EXTRACTED ENTRIES Block Start

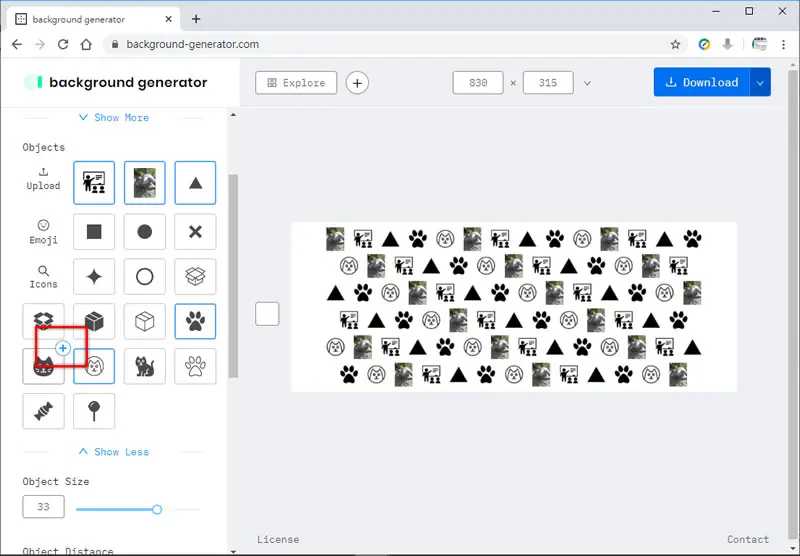Pick the black cat silhouette object
Screen dimensions: 800x556
pyautogui.click(x=145, y=366)
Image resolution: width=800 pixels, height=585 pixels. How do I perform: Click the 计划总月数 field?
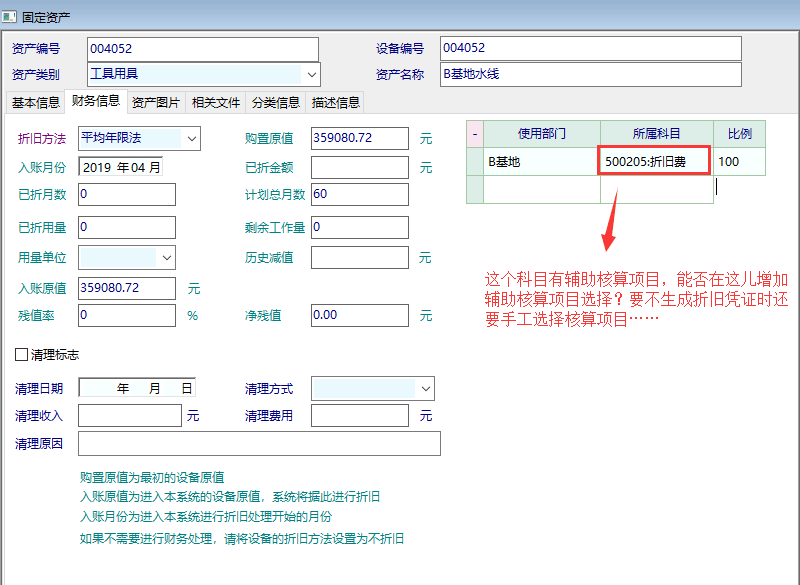[x=359, y=194]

EXTRACTED ENTRIES Block End

_PROBLEM DETAILS:_ Excluding all pictures, print exactly and only the lines from the line with "Image resolution: width=800" through the end of the records above, both ends included.

_OUTPUT FOR THIS TASK:_
Image resolution: width=800 pixels, height=585 pixels. How do I perform: Click the 计划总月数 field?
[x=359, y=194]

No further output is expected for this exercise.